Arnold Ziegel formed Mountain Mentors Associates after his retirement from a corporate banking career of more than 30 years at Citibank. The lessons learned from his experience in dealing with entrepreneurs, multinational corporations, highly leveraged companies, financial institutions, and structured finance, led to the development and delivery of numerous senior level credit risk training programs for major global financial institutions from 2002 through the present. This book was conceived and written as a result of the development of these courses and his experience as a corporate banker. It illustrates the fundamental issues of credit and credit analysis in a manner that tries to take away its mystery. The overriding theme of this book is that when an investor extends credit of any type, the goal is “to get your money back”, and with a return that is commensurate with the risk
A lot of people complain that this book is poorly written. It might be, but If I wanted to read a book for its literary beauty I would have picked up flaubert not a finance book.

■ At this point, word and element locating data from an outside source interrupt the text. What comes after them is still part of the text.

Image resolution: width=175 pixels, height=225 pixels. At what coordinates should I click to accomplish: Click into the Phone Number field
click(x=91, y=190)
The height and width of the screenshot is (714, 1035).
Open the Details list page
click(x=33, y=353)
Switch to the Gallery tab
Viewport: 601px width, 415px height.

This book is a bit repetitive, but honestly it is better than much bigger more expensive books that I've read on the subject. I definitely recommend it to any one looking to start a career in corporate banking and credit.

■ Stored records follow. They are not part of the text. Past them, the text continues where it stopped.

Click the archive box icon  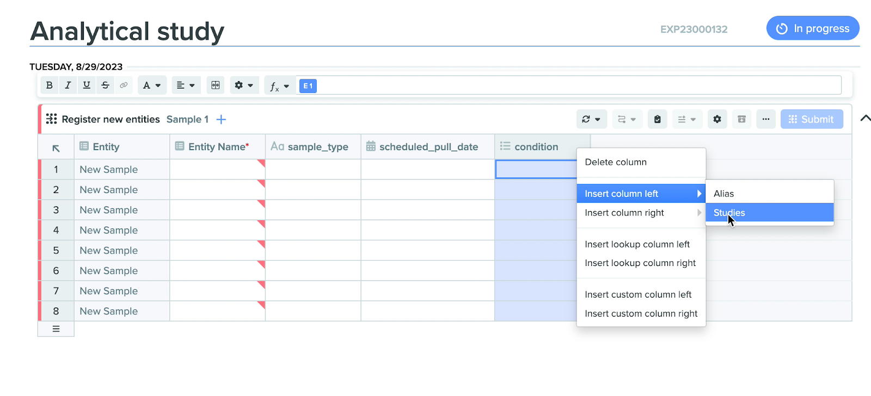(x=741, y=119)

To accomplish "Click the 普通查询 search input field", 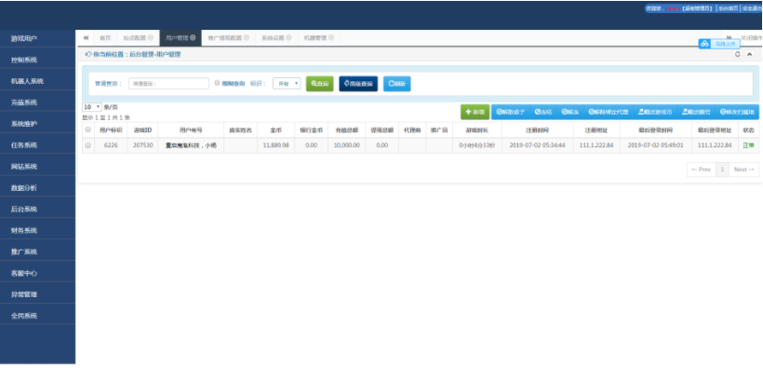I will coord(168,83).
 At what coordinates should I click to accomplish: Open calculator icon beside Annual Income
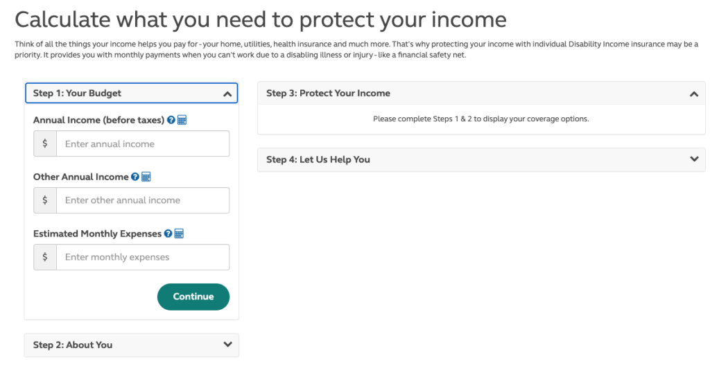coord(182,120)
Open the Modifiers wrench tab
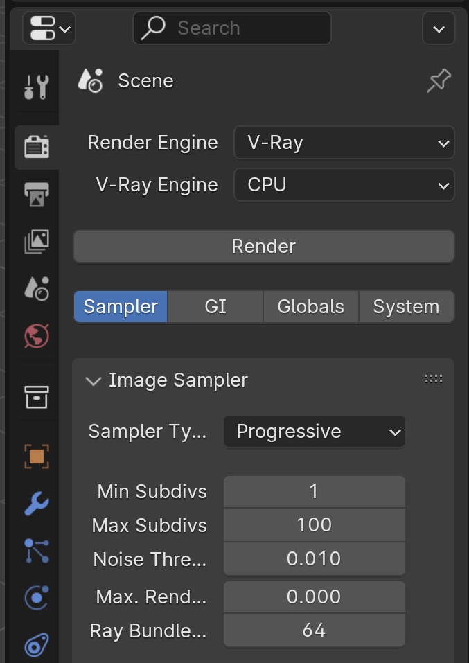 coord(37,504)
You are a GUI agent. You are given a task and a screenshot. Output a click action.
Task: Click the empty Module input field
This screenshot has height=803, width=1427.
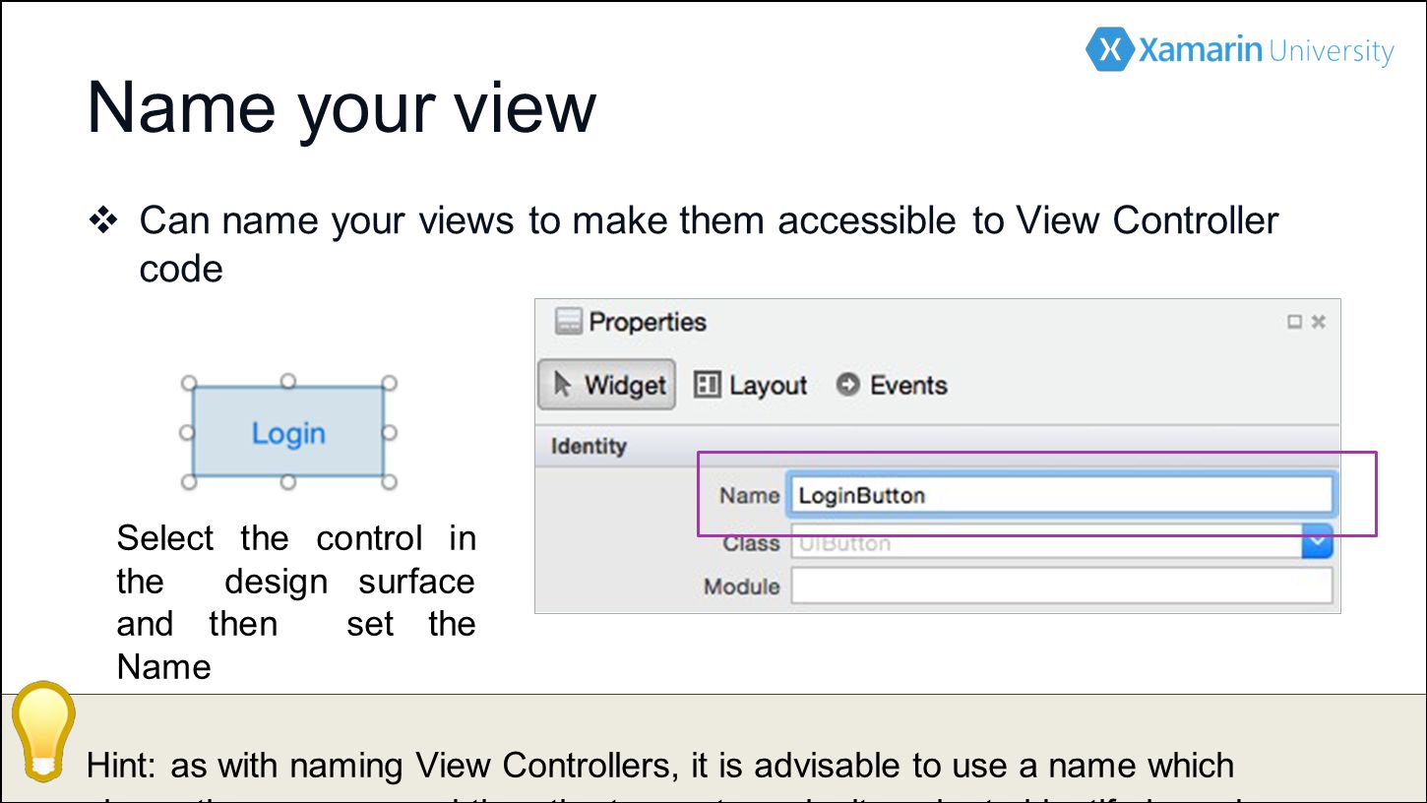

It was fine—as someone who doesn't know anything about credit analysis I do feel I got something out of it. The writing was poor, specifically I feel there should've been less repeating and more clarity on what everything meant, especially in the early chapters where all the concepts were introduced since I did need to search some things up to understand them. Truly I feel indifferent to this book—it did its job but it was a difficult read.
High level. Likely more valuable to those brand new to banking and credit. If you have had any real world exposure and have read books on the GFC previously this may bore you. Stream of consciousness writing style with a lot of repetitiveness. Chapters serve little use in dividing material and every other paragraph seems to start with a restated definition of credit analysis.